Excerpt provided ▸
Miami finished the 2001 season riding a NCAA-high 17-game win streak, including a nine-game sweep during the postseason. The Hurricanes claimed the Coral Gables Regional championship with wins over Bucknell, Florida and Stetson, followed by a two-game sweep of Clemson in the Coral Gables Super Regional. The Hurricanes' 53-12 overall record in 2001 marked the most in wins (53) and winning percentage (.815) under Morris. Miami also led the nation in stolen bases (228) and relief pitcher appearances (223). Morris also saw school record 11 players were drafted and two more signed to free agent contracts off his 2001 squad.

Collegiate Baseball Newspaper and the American Baseball Coaches Association each honored Morris with its National Coach of the Year honors following his 2001 title to give him five such honors for his career. He additionally won top honors from Collegiate Baseball and the ABCA after the Hurricanes defeated Florida State, 6-5, for the 1999 National Championship. Morris' first National Coach of the Year honor came in his first season at Miami in 1994.

Morris has tasted success everywhere he has been, and he knew when he came to the University of Miami in the fall of 1993 that there was no better place for a winner to be than at the helm of the Hurricane program.

The Georgia Tech program he built in his 12 years in Atlanta, and which he guided to four ACC Championships (1985, 1986, 1987, 1988) in his nine seasons, took on a lot of the qualities that former UM coach Ron Fraser had been so successful with at Miami. Morris has kept both the prestige and winning at Mark Light Field, and has the old-time fans remembering the "good old days," when it seemed like almost every season under Fraser would end in Omaha.

"Jim came to me wanting to learn. He not only wanted to know why we did the things we do at Miami, but how to do it in a first-class manner," recalled Fraser.

"In my opinion, Coach Fraser is the most influential head coach in the history of college baseball," commented Morris. "What he has done for this sport and at Miami is legendary. Coach Fraser has made an impact on so many young coaches throughout the years, including myself. He helped me tremendously before I came to Miami and still does to this day."

Family Man
Coach Morris and his wife Nhan live in Miami with their two-year-old son, James W. Morris IV (Will).

The Perfect Choice
Athletic Director Paul Dee officially appointed Morris Miami's eighth baseball coach on November 4, 1993. Morris graciously accepted and opened a new chapter in his storied coaching career.

"This is a great honor, I'm very excited," said Morris. "The University of Miami has a baseball program I've always respected. It is a program that I've always admired."

"I'm extremely pleased that we've been able to attract to the University of Miami one of the most outstanding collegiate baseball coaches in the country," explained Dee. "Jim's experience in a major metropolitan market with several professional teams was an important aspect of his background outside his outstanding coaching ability.

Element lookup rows
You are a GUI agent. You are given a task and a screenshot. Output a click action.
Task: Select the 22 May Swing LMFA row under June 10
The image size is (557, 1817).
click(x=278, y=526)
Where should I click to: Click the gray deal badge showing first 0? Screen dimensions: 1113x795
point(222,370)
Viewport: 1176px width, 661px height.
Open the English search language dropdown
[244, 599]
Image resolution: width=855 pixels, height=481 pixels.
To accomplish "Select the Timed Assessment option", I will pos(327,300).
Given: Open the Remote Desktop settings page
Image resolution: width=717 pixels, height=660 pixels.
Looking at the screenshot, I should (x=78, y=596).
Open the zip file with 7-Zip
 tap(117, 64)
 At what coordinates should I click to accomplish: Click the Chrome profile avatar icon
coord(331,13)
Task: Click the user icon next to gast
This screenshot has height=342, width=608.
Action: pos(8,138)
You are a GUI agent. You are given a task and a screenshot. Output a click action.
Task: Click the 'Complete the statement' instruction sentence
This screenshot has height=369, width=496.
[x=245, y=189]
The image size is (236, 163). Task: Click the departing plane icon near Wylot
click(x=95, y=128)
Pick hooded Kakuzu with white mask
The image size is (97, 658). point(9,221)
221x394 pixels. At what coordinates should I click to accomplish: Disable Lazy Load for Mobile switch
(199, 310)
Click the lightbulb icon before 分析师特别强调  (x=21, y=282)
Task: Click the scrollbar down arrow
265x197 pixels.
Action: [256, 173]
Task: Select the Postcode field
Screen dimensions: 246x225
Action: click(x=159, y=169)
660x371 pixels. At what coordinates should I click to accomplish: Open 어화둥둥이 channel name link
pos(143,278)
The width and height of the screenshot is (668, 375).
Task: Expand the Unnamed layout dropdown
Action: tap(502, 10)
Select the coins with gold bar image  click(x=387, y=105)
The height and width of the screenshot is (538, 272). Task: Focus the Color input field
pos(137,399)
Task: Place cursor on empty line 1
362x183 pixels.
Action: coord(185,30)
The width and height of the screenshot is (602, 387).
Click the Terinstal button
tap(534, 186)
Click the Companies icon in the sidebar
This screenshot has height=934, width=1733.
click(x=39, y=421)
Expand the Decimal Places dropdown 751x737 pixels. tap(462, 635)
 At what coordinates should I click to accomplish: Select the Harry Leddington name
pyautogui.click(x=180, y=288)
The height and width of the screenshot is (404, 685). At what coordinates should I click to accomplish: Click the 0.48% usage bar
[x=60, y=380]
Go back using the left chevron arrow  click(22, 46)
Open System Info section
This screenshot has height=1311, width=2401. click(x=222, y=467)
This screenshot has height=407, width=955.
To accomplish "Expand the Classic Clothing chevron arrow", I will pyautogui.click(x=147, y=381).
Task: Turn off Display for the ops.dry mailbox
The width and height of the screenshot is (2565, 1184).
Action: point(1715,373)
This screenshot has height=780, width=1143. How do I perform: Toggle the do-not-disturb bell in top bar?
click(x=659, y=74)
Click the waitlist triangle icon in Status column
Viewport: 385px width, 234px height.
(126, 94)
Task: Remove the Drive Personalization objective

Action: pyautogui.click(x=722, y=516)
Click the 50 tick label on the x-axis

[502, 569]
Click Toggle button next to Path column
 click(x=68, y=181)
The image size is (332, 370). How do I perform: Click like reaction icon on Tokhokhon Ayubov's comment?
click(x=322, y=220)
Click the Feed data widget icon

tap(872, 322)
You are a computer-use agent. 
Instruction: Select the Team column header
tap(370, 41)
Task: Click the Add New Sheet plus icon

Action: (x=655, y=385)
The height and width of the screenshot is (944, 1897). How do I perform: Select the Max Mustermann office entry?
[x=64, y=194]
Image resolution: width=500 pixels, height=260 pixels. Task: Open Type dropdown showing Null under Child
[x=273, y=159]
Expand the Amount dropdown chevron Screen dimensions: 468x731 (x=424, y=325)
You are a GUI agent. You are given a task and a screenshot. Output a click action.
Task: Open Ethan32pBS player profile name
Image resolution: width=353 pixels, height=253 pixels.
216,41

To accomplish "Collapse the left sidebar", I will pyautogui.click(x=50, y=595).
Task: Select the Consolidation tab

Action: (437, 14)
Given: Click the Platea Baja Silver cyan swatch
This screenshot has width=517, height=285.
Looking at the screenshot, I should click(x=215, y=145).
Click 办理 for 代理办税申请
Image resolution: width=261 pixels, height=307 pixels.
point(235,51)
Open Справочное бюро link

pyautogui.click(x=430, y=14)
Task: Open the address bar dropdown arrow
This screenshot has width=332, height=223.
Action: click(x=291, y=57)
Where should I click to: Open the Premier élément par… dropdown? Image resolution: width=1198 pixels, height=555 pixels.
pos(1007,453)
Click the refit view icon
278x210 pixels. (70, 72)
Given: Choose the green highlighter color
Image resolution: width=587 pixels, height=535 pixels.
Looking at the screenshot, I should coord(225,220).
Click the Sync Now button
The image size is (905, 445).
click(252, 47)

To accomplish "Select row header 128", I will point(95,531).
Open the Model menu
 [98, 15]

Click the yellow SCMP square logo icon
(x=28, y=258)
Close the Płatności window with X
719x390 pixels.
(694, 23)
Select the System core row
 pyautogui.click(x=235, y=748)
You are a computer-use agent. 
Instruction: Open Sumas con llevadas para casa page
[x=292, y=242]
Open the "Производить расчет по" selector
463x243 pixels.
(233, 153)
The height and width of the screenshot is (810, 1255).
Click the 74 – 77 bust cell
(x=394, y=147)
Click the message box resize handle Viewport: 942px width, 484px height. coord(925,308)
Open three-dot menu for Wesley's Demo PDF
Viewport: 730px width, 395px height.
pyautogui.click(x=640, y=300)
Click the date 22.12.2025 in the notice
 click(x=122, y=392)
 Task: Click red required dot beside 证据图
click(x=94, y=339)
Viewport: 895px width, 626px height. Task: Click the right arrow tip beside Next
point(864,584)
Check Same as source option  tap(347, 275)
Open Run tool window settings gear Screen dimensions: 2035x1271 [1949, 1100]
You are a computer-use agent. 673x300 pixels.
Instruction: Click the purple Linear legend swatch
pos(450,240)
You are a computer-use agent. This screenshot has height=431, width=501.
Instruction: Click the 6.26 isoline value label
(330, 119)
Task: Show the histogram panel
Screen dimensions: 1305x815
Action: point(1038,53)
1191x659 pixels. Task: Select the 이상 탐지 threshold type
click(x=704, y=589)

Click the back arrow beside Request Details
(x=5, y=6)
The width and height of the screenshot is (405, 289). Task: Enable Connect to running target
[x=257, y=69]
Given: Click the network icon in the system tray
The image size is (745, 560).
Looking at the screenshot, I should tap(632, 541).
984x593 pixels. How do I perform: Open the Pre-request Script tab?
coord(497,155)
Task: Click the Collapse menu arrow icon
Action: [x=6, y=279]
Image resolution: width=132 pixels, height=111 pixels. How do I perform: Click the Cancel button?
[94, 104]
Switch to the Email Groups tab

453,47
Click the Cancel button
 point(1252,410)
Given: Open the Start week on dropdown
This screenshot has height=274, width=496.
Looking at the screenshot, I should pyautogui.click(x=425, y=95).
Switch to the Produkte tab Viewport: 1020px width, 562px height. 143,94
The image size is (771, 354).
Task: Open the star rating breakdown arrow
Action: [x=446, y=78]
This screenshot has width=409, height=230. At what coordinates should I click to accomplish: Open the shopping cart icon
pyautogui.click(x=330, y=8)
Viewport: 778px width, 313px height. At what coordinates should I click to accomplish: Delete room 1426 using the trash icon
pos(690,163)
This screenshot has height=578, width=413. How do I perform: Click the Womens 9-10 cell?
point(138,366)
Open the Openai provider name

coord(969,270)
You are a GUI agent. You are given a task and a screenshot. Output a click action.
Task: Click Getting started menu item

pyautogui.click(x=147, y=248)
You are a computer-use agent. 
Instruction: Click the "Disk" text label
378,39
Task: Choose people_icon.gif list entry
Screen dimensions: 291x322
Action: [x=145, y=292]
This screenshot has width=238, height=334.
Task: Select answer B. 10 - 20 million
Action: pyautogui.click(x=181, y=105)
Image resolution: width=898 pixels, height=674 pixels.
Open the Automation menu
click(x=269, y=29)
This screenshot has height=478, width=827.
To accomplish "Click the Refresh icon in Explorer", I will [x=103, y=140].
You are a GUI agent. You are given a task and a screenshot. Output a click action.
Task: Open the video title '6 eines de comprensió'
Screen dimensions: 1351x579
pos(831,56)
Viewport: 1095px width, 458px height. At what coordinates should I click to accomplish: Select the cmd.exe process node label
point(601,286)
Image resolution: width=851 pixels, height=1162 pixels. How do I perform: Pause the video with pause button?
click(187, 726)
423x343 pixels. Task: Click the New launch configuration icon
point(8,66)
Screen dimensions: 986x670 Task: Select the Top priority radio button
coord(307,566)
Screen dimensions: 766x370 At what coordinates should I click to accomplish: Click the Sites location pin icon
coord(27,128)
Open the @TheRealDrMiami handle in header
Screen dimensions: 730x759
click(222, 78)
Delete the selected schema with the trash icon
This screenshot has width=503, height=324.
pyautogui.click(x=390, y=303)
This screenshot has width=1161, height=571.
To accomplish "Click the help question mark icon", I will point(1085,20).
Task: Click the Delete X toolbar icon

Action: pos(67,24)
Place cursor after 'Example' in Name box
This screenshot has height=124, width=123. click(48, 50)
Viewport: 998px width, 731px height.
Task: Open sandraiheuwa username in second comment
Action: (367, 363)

Short exercise A ▸ In the profile of coach Jim Morris, on what date was Morris officially appointed Miami's eighth baseball coach?
Short exercise B ▸ Repeat the part of the profile of coach Jim Morris from "Morris has tasted" up to and including "the Hurricane program.".
Short exercise C ▸ Go on writing the profile of coach Jim Morris, picking up right after its last sentence.
The rows have nothing to do with this.

Written response A ▸ November 4, 1993.

Written response B ▸
Morris has tasted success everywhere he has been, and he knew when he came to the University of Miami in the fall of 1993 that there was no better place for a winner to be than at the helm of the Hurricane program.

Written response C ▸
"Another important aspect of Jim's background is that he was able to have successful teams at a highly competitive academic institution."

Leaving Georgia Tech, which was the preseason No. 1 team in 1994, had to be tough, but the usually candid Morris put it in perspective.

"I'm going from the No. 1 team in the country, to the No. 1 program in the country," he said.

Welcome to Miami
Morris' admiration for the Hurricanes' baseball program began when he first came in contact with it as a 22-year old shortstop. He asked Coach Fraser's permission to take ground balls on the new Tartan Turf that would later become a part of Mark Light Field. His meeting with Fraser and his chance to practice at the Light left an impact on Morris that he would not forget as he began his professional career.

Morris ended up playing two seasons in the Boston Red Sox minor league system. Though his playing days came to an early end, he quickly saw that he had a future in coaching. An assistant coaching stint at Appalachian State in 1975 set the groundwork. In 1976, he then accepted the challenge of building, from scratch, a baseball program at Atlanta's DeKalb Community College's South campus.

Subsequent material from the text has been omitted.